The transition in women’s clothes from Victorian taste to what prevailed up to World War I was surely noticeable enough though not all that dramatic. It is what the war brought about in fashion that would qualify as revolutionary.
Most aesthetic norms changed radically: from elaborate to practical, from a loathing of nudity to ever more exposure. In clothes, the driving concepts of that era remain virtually the same to this day, 100 years later.
Simplicity replaced complexity. Less became beautiful. For the first time, any moderately skilled woman could sew her own dresses, perhaps with the aid of commercial paper patterns or pick up ready-to-wear garments from inexpensive clothes shops, dispensing with the services of pricey couturiers.
These were the Roaring Twenties when women clamoured more loudly still for equal rights – in education, in employment, in politics, in opportunities, in academia, in remuneration, in the claims of emotions.
The suffragette movement slowly gained its objective of subverting male-dominated governance. It no longer seemed deviant for women to wear trousers or scandalous to frequent beaches in two-piece bathing suits, flirting with the boundaries of decency.
Changes in clothing advanced hand in hand with revolutions in music, in art, in the traditionally patriarchal workplace. It is hardly a coincidence that Charleston represented not only the trendy modern musical vogue but also the label of liberating femininity in clothes.

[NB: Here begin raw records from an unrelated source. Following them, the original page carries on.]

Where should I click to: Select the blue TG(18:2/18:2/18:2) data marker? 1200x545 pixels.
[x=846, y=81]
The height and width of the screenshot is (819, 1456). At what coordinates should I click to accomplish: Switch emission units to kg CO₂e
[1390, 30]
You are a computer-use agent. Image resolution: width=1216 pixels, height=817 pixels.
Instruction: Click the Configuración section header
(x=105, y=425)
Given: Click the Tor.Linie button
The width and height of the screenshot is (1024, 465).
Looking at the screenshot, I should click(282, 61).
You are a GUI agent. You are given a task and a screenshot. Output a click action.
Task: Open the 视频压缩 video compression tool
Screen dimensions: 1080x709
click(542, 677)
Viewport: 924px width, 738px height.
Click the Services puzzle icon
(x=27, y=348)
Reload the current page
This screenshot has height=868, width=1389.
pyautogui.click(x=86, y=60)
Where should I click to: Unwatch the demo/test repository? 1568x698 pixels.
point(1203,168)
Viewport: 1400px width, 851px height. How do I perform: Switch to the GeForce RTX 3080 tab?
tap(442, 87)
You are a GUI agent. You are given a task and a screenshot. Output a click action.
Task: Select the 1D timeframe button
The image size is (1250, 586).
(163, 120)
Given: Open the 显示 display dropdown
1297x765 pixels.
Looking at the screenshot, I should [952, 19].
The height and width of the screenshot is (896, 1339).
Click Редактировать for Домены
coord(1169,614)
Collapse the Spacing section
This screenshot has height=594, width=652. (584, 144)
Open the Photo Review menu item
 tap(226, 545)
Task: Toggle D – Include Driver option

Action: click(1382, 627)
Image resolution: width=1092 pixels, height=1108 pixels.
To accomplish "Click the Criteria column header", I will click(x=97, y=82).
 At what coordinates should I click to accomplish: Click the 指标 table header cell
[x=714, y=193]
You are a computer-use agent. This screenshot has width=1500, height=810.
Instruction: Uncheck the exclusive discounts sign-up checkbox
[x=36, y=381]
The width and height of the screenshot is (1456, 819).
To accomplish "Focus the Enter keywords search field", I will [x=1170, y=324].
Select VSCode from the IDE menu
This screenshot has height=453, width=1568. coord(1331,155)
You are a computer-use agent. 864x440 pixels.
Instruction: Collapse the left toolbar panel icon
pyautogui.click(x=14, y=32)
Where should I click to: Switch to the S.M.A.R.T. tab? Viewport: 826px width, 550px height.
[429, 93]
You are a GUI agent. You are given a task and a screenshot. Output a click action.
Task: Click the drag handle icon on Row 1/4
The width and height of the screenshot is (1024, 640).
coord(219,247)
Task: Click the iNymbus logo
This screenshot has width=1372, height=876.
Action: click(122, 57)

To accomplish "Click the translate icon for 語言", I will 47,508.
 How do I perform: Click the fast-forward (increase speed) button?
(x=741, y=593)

Malta, though nowhere near the forefront of any cutting-edge fashion rebellion, cautiously joined in. If British service wives wore knee-length skirts and straight tops, and eschewed sculptural adornments, many of the locals, colonial minions to the core, felt left out not aping them. The only ones who hung tenaciously to the centuries-old, impractical, chastity belt and colourless għonnella were the adherents of strict traditional lay religious groupings.